Top of Page extract

9 Problems Pool Owners Ignore
If you want to avoid expensive maintenance and repair bills for your swimming pool or hot tub then you need to attend to small repairs and maintenance items before they develop into much larger, and much more expensive problems. This sounds easy enough and yet so many pool and spa owners ignore obvious signs of deficiency until it deteriorates into a problem that can not be ignored. This is not a unique problem and you can easily draw a parallel between owning and maintaining a car. If you do not change your brake pads when you are supposed to then you will also need to replace more braking components that might have otherwise been fine to stay on the car.
A pool is kind of like this however there is a much steeper penalty for putting off maintenance or repairs. Small repairs, when completed in a timely fashion, might have negligible costs. If you let it go too long then you could be looking at tens of thousands of dollars of repairs. Pools are extremely unforgiving in this regard. If you let any problem develop to the point where is negatively affects one of the critical components of the pool system, then you could be in for some punishingly expensive repair costs - and worst of all you could have avoided them completely.
Loud pump bearings - A pool pump is the heart of your swimming pool filtration system. Having to replace your pump is inconvenient however having to replace it on short notice is much worse. If you experience a sudden pump failure then you will need to immediately replace it with whatever you can get your hands on in short order. This might leave you overpaying for your next pump, or possibly not getting the brand and model of pump that you wanted. Once your pool pump dies you are officially on a ticking clock before your pool water turns green. How fast your water turns will depend on the water temperature, the amount of sun, the amount of rain, and the chemical levels in the water. For most pools 24 to 72 hours is the range at which you will see your pool first become cloudy, and then quickly transition to green.
If you can hear a metallic squealing coming from your pool pump, even if it is not all that loud, this indicates that your pump requires service, if not replacement. The newer the pump is the more likely you can just repair or replace part of the motor. Anything older than 7 to 10 years of age should probably just be replaced. Of course when it comes time to replace your filtration pump you should be looking at a variable speed pump for your replacement to benefit from enclosed motor designs that are more resistant to environmental damage that can cause loud bearings in a pump. This means that a new variable speed pump will save you money on running costs, but also will be less likely to develop bearing squeal like your current pump has now.
White stains on pool equipment - When chlorinated water leaks, and then dries, it leaves behind a telltale white, chalky residue from the salt content. If you can see salt stains running down the side of your filter, or accumulating on the pressure side connection for your pump, then this means there is an active leak in this area. Where a pool owner might see this, and know it is a leak, they will not see water accumulating on the ground and (incorrectly) assume that it is not really a big problem. A swimming pool plumbing system is a closed loop system. Any leaks in the system work against this and create a notable inefficiency in the system.
Leaking water can cause your pump to draw air, which accentuates the turbulence of the water traveling through the system...all of this contributes to energy losses and inefficiency of the plumbing system. Having leaks in the plumbing system, and equipment, for your pool is like driving a car that has a leak in the tire. Sure, you could just limp the car along...but a hole in the tire compromises the system as a whole. None of the car can work properly when one of the tires is flat. In a best case a small leak will affect the chemistry of the water and the efficiency of the filtration system. In a worst case scenario a leak in the system will be the direct cause for early equipment failure for the pump, filter, heater or peripheral items like salt chlorinators.

Bottom of Page extract
Top of Data extracts

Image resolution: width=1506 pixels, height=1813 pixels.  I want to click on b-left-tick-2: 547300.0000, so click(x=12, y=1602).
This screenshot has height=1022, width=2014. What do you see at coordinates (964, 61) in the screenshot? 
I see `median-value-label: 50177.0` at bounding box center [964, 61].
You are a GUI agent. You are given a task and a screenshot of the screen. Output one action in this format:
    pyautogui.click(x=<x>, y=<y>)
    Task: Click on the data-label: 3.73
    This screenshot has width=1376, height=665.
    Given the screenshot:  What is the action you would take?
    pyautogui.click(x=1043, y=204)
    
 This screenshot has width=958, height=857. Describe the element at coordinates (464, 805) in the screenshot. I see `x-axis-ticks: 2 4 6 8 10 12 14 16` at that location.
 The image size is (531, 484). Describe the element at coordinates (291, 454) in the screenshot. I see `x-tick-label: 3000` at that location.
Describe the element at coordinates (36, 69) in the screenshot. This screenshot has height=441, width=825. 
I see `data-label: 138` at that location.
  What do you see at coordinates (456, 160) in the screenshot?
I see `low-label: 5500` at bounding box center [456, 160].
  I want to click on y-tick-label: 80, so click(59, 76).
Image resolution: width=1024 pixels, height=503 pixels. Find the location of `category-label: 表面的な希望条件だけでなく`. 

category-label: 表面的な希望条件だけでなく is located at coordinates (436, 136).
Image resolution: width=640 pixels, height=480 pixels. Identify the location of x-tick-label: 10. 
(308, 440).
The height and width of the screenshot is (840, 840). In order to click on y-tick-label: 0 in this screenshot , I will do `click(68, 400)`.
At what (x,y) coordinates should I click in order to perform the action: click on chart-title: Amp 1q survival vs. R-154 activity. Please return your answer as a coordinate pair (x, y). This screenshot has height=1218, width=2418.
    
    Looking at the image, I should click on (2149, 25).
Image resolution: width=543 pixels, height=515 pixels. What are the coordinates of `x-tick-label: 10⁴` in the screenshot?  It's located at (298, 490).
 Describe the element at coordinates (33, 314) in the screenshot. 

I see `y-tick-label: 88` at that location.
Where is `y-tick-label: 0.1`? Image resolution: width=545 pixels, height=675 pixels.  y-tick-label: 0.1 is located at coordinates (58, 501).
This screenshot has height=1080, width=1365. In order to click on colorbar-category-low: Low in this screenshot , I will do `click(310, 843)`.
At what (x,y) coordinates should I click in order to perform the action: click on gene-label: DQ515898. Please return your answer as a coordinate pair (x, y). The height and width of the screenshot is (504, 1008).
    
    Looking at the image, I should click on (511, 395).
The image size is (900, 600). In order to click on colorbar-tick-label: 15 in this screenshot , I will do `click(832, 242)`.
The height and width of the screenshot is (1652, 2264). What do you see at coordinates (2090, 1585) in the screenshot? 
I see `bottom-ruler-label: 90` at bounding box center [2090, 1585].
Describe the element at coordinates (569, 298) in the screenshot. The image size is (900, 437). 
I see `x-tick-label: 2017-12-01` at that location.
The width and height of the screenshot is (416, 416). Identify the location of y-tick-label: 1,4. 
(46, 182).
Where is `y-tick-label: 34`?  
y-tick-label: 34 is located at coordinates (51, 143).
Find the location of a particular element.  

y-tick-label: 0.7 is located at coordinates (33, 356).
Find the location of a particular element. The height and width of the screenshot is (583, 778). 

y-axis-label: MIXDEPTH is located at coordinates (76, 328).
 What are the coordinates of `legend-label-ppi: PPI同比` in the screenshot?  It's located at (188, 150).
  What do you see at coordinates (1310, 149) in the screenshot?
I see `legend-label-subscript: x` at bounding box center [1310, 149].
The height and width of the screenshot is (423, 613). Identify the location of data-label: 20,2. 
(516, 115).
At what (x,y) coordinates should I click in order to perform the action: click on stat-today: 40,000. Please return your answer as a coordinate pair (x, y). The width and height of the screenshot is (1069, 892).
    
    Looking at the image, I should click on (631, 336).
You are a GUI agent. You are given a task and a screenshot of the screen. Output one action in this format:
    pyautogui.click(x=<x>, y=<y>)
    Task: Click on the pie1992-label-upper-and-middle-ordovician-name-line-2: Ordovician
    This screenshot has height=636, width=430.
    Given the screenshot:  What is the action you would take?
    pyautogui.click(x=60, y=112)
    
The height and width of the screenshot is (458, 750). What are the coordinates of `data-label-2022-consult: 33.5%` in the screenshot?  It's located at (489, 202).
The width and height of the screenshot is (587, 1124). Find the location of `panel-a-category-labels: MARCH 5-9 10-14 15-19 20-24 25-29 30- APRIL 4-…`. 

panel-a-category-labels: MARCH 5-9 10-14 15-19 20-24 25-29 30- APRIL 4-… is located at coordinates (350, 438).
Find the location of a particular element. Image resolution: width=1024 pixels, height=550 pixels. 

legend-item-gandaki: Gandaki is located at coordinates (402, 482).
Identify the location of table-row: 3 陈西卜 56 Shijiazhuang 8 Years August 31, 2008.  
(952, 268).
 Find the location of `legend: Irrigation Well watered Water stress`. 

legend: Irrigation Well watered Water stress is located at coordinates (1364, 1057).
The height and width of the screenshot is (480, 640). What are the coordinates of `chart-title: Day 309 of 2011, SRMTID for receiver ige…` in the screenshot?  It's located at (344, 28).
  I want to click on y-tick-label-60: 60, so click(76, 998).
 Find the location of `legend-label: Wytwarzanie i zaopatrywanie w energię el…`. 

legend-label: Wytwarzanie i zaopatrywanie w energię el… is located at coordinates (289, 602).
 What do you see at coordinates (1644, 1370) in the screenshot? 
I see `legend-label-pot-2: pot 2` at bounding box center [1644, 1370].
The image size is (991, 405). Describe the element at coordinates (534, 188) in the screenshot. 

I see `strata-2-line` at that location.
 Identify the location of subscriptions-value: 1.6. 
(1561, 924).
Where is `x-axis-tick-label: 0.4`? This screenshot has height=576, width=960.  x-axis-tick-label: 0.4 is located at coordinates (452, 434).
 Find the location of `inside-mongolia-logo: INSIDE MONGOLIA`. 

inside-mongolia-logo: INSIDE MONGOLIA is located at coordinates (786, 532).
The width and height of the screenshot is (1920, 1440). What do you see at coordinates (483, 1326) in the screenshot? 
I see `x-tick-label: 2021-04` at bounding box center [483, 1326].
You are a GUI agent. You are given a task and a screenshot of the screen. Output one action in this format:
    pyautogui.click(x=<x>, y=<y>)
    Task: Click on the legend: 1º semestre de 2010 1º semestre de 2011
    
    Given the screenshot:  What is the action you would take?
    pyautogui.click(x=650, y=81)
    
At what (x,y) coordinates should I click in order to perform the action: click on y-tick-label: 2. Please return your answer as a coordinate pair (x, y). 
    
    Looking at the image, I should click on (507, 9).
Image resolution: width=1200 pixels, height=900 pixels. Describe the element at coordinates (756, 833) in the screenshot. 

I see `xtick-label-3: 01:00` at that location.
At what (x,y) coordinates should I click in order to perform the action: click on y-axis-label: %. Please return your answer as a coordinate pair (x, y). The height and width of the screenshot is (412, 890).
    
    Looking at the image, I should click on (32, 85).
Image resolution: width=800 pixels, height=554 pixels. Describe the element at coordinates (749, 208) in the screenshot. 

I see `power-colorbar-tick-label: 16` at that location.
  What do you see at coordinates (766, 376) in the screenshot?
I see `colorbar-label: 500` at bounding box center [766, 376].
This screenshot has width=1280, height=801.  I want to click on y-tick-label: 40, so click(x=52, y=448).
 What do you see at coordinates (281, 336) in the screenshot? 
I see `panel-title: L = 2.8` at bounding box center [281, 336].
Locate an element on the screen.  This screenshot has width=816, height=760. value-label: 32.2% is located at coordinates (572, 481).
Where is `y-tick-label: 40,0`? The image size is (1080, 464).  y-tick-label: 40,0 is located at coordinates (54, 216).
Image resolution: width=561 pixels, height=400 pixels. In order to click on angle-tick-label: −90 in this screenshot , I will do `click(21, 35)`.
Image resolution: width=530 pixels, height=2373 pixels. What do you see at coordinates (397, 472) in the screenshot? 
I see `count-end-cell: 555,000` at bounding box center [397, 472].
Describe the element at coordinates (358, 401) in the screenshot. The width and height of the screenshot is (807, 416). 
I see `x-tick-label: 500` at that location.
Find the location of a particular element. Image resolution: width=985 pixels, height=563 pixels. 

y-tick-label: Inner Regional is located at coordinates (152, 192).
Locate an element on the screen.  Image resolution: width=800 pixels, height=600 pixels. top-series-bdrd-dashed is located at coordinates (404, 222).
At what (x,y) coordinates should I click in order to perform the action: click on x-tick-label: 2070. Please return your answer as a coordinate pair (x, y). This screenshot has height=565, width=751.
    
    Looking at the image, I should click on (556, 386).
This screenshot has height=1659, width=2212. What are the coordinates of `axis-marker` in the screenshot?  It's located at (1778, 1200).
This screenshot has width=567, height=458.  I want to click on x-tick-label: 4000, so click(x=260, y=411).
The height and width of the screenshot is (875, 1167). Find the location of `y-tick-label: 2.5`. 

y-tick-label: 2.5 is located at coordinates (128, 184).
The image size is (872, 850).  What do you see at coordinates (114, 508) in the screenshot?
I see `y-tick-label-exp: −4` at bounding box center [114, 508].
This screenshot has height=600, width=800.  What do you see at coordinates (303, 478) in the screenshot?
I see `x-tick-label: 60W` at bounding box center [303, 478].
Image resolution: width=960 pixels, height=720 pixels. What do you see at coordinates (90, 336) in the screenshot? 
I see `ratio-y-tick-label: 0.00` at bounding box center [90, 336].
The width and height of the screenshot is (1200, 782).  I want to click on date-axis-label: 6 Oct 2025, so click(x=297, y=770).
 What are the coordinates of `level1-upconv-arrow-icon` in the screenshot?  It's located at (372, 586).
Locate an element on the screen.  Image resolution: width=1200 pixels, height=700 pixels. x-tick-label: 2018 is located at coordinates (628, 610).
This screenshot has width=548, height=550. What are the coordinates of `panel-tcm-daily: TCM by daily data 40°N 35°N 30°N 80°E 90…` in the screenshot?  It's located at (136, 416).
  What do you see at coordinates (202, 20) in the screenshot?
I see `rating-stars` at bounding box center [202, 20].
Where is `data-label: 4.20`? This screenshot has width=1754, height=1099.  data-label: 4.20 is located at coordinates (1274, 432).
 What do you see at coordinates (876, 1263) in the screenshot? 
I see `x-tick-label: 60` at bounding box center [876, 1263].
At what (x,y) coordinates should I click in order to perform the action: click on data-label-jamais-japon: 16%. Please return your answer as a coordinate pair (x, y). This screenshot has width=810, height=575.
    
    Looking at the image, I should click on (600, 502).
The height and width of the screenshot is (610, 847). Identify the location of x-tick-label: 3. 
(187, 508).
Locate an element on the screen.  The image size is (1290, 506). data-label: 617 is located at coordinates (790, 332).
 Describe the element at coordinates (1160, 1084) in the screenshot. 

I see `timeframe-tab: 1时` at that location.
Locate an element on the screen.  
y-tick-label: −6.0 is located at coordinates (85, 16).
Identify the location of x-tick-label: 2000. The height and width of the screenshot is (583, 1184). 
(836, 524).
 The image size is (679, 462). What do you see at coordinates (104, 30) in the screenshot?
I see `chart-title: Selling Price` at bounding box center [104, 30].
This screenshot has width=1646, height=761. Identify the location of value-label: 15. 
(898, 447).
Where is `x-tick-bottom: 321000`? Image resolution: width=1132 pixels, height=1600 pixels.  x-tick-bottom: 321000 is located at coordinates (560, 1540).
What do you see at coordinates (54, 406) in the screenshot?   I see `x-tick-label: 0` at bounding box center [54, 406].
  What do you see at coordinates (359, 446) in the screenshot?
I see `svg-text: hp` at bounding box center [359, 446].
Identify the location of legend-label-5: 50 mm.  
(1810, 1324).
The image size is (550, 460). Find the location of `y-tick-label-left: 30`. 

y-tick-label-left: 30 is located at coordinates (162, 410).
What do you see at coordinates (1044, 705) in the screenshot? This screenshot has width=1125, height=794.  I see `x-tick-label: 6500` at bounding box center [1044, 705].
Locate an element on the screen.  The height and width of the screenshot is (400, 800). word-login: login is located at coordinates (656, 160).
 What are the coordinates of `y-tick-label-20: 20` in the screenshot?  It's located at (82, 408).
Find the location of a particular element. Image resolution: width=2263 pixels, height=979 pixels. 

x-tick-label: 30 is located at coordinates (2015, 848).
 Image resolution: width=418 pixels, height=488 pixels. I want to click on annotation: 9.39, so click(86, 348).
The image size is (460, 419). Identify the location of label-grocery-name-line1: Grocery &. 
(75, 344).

Bottom of Data extracts

Description of the task: Rewrite the pool article from "White stains on" up to and including "in the system.", swapping "closed loop system" for "sealed system". Rely only on the pool article for what follows.

Task result:
White stains on pool equipment - When chlorinated water leaks, and then dries, it leaves behind a telltale white, chalky residue from the salt content. If you can see salt stains running down the side of your filter, or accumulating on the pressure side connection for your pump, then this means there is an active leak in this area. Where a pool owner might see this, and know it is a leak, they will not see water accumulating on the ground and (incorrectly) assume that it is not really a big problem. A swimming pool plumbing system is a sealed system. Any leaks in the system work against this and create a notable inefficiency in the system.